___ SOURCE PASSAGE ___

Path Sum - Leetcode Solution

Problem Link

💡 Step-by-Step Thought Process

Understand the problem: Determine if a binary tree has a root-to-leaf path where the sum of node values equals a given targetSum.
Define a recursive function has_sum that takes a node and the current sum (cur_sum):
- If the node is None, return False (no valid path).
- Add the node’s value to cur_sum.
- If the node is a leaf (no left or right child), return True if cur_sum equals targetSum, False otherwise.
- Recursively check the left and right subtrees, returning True if either has a valid path.
Call has_sum on the root with an initial cur_sum of 0 and return the result.

Code Solution

# Definition for a binary tree node.
# class TreeNode:
#     def __init__(self, val=0, left=None, right=None):
#         self.val = val
#         self.left = left
#         self.right = right
class Solution:
    def hasPathSum(self, root: Optional[TreeNode], targetSum: int) -> bool:

        def has_sum(root, cur_sum):
            if not root:
                return False

            cur_sum += root.val

            if not root.left and not root.right:
                return cur_sum == targetSum
            
            return has_sum(root.left, cur_sum) or \
                   has_sum(root.right, cur_sum)
        
        return has_sum(root, 0)
        # Time: O(n)
        # Space: O(h) or O(n)

#include <algorithm>
using namespace std;

class Solution {
public:
    bool hasPathSum(TreeNode* root, int targetSum) {
        return hasSum(root, 0, targetSum);
    }

private:
    bool hasSum(TreeNode* node, int currentSum, int targetSum) {
        if (node == nullptr) return false;

        currentSum += node->val;

        if (node->left == nullptr && node->right == nullptr) {
            return currentSum == targetSum;
        }

        return hasSum(node->left, currentSum, targetSum) || hasSum(node->right, currentSum, targetSum);
    }
};

public class Solution {
    public boolean hasPathSum(TreeNode root, int targetSum) {
        return hasSum(root, 0, targetSum);
    }

    private boolean hasSum(TreeNode node, int currentSum, int targetSum) {
        if (node == null) return false;

        currentSum += node.val;

        if (node.left == null && node.right == null) {
            return currentSum == targetSum;
        }

        return hasSum(node.left, currentSum, targetSum) || hasSum(node.right, currentSum, targetSum);
    }
}

function hasPathSum(root, targetSum) {
    return hasSum(root, 0, targetSum);
}

function hasSum(node, currentSum, targetSum) {
    if (node === null) return false;

    currentSum += node.val;

    if (node.left === null && node.right === null) {
        return currentSum === targetSum;
    }

    return hasSum(node.left, currentSum, targetSum) || hasSum(node.right, currentSum, targetSum);
}

Detailed Explanation

Understanding the Problem: Path Sum

The “Path Sum” problem involves determining whether a binary tree has any root-to-leaf path such that the sum of all node values along that path is equal to a given target value. A valid path must begin at the root node and end at a leaf node, where a leaf node is defined as a node with no children. The challenge is to verify whether any such path exists in the tree.

___ DATA SEGMENT ___

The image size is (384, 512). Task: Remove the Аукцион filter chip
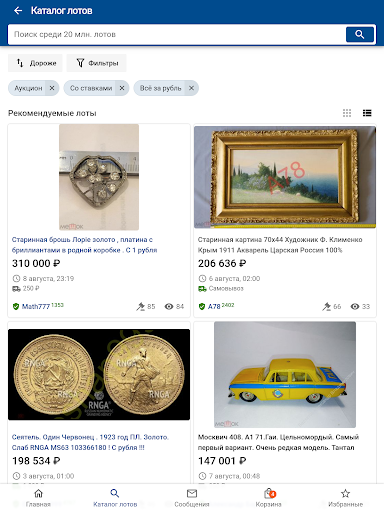[52, 88]
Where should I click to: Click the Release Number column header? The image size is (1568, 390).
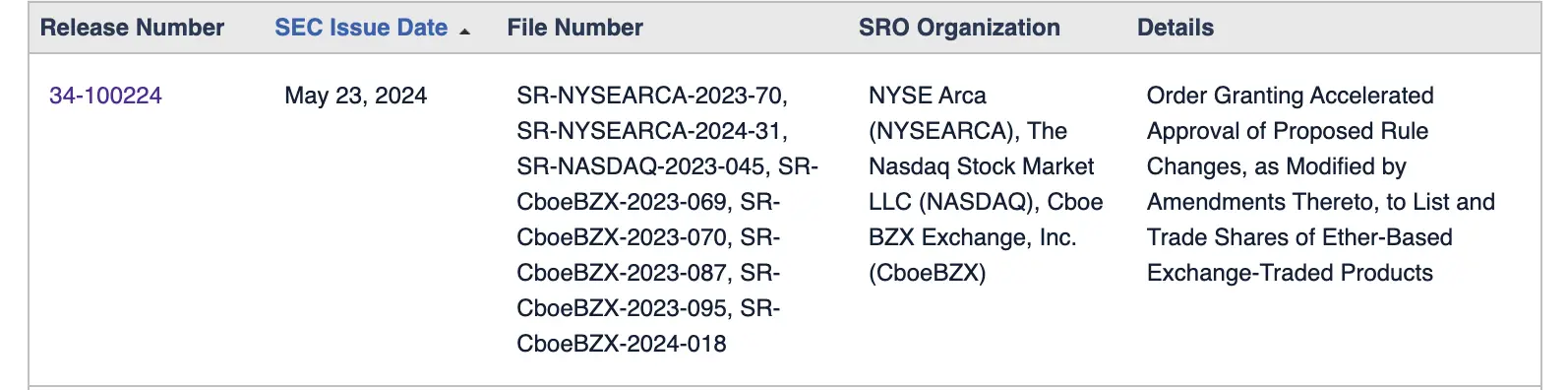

___

WORK TO COMPLETE =
[1] Reproduce the passage of the Path Sum solution page above between "- Recursively check" and "binary tree node.", inclusive.
[2] Restate the paragraph of the Path Sum solution page beginning "The “Path Sum” problem involves" as a short bulleted list that keeps its main facts.

RESULTS FOR EACH TASK =
[1]
- Recursively check the left and right subtrees, returning True if either has a valid path.
Call has_sum on the root with an initial cur_sum of 0 and return the result.

Code Solution

# Definition for a binary tree node.

[2]
- The problem asks whether a binary tree has any root-to-leaf path whose node values add up to a given target value.
- A valid path must start at the root node.
- It must end at a leaf node, which is a node with no children.
- The challenge is to verify whether any such path exists in the tree.